Real estate brokerage and Web portal RealEstate.com has put virtual tours of all of its agents’ listings on a dedicated YouTube "channel," and will do the same for any broker or agent with featured listings on the company’s site.
The YouTube channel shows RealEstate.com‘s commitment to helping its 1,100 agents and other partners bring information to platforms consumers are using, said Greg Hanson, senior vice president and general manager of RealEstate.com.
Rather than "driving (consumers) to one or another interface, we’ll use what’s effective," Hanson said. "Consumers are already there, because they like the YouTube experience so much. Ultimately, the traffic will come back to us."
In addition to being a full-service real estate brokerage active in 20 markets, RealEstate.com operates a Web portal offering home search and valuation tools with access to 2.5 million MLS-based property listings, and earns broker-to-broker referral fees from partners in a broker network.
For a limited time, Hanson said, the company is offering agents free featured listings on RealEstate.com.
RealEstate.com featured listings will also be included in RealEstate.com’s YouTube channel, which allows users to search for virtual tours of homes for sale by MLS number, address, city or ZIP code.
Users who follow up with a call to a toll-free number featured in the videos are connected to a local real estate agent who can guide the potential buyer through MLS listings and set up appointments to view homes for sale. Text associated with the videos at the YouTube site also includes a clickable link to the listing information at RealEstate.com.
"We’ll be happy to put up anyone else’s listings (on the YouTube channel) if they want," Hanson said. "We’re different that way — as a portal and a broker, we’ll feature other brokers’ listings."
The company’s YouTube channel currently features about 1,200 listings from RealEstate.com agents, with virtual tours created from still photos by CirclePix.
"We are keeping our listing info in synch (with the multiple listing service)," Hanson said. "The idea is not to create an alternative listing service. We believe the MLS is a valuable tool for Realtors.
While some virtual tour providers have YouTube channels with more listings, RealEstate.com appears to be one of the few, if not the only, brokerage pushing all of its listings to YouTube. …CONTINUED
Morris Plains, N.J.-based Weichert Realtors has a YouTube channel that spotlights listings for 18,000 agents, but only about 400 virtual tours are currently live.
A YouTube channel created by virtual tour provider VHTStudios in September 2007 had nearly 25,000 virtual tours online this week.
While Century 21 has had a YouTube channel since March 2006, it’s dedicated to promoting the company rather than agents’ listings.

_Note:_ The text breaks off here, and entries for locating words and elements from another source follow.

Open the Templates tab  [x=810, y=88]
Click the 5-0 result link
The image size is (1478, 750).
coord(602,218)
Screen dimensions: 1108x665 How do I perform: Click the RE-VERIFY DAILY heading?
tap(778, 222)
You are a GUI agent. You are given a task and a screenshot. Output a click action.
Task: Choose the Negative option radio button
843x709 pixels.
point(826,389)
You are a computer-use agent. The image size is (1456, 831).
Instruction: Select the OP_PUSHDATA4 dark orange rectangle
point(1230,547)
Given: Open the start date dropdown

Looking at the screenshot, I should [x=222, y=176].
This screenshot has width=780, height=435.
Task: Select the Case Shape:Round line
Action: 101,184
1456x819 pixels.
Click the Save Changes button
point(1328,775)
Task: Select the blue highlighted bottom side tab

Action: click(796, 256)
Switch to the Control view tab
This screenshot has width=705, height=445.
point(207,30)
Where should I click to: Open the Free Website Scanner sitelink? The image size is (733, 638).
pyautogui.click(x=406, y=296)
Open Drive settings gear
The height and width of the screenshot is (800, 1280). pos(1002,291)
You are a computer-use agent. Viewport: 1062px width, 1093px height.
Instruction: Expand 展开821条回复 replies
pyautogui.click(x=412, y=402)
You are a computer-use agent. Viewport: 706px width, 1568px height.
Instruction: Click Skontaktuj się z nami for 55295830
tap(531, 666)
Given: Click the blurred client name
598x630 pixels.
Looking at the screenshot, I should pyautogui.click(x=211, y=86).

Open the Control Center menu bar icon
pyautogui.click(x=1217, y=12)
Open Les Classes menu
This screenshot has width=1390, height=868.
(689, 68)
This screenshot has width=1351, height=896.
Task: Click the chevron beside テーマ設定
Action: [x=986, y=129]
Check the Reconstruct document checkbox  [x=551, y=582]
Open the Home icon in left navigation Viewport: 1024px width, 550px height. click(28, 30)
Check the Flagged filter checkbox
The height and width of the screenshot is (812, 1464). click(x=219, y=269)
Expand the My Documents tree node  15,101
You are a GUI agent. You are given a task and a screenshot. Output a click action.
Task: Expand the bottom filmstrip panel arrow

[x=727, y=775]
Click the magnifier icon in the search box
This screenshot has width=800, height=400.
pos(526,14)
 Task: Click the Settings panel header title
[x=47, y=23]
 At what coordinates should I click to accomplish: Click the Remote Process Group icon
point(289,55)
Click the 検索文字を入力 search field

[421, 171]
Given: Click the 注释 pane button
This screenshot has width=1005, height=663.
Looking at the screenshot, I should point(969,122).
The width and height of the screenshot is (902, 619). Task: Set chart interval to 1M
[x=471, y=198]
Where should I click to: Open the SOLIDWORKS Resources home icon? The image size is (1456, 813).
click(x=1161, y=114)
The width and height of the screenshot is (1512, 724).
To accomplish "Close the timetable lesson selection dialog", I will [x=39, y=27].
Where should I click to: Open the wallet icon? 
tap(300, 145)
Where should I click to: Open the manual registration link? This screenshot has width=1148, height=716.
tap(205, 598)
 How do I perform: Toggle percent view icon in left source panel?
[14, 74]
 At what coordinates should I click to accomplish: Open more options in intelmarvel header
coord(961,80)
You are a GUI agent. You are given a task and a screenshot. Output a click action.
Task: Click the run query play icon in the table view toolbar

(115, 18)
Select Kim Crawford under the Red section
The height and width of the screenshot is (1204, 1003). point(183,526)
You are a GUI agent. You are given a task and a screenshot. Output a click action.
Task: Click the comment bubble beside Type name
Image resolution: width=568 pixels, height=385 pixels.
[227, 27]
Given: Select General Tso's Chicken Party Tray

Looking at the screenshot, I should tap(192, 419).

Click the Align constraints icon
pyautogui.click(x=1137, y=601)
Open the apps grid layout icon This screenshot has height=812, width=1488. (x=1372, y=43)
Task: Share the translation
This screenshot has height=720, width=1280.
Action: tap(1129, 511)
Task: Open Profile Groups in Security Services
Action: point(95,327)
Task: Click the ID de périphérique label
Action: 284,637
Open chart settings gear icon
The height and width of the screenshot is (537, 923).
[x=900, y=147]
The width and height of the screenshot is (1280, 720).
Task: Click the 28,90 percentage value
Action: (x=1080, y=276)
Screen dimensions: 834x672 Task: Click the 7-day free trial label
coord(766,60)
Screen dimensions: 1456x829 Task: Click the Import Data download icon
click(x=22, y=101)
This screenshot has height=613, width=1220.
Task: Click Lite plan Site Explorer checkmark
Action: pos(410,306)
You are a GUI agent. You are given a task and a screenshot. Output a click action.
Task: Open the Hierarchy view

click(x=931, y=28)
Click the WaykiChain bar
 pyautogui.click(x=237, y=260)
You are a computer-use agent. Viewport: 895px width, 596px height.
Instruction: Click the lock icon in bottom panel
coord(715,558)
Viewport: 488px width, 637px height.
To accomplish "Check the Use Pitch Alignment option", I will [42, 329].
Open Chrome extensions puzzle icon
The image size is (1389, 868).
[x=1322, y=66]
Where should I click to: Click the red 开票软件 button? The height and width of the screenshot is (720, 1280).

Real estate brokers and agents have been among the early adopters of Web video, hiring low-cost production companies or shooting short pieces themselves that showcase listings, entire neighborhoods or businesses (see Inman News special report).
Videos shot to promote a neighborhood or company can be used for months or years, while videos shot for individual listings are of little use once a property has sold. For that reason, many Realtors restrict professionally produced videos of listings to high-end properties.
Virtual tours — which use camera "panning" effects to add motion to still photos — are seen by some brokers and agents as an inexpensive alternative to video.
Both virtual tours and videos must be "hosted," either on a server owned by the broker or agent or by one of dozens of companies providing such services.
YouTube grew to be one of the most popular sites on the Web by hosting embeddable videos for consumers at no charge. The company also allows businesses to upload original videos and create "channels" on the site to promote themselves.
Hanson said RealEstate.com doesn’t have to pay YouTube for its channel, but said there are some other costs related to processing the feed, which he called "not onerous."
"I think it’s pretty unique," he said. "I wouldn’t say no one could do it — it’s not an impossible thing to do — but we came at it with pretty good scale."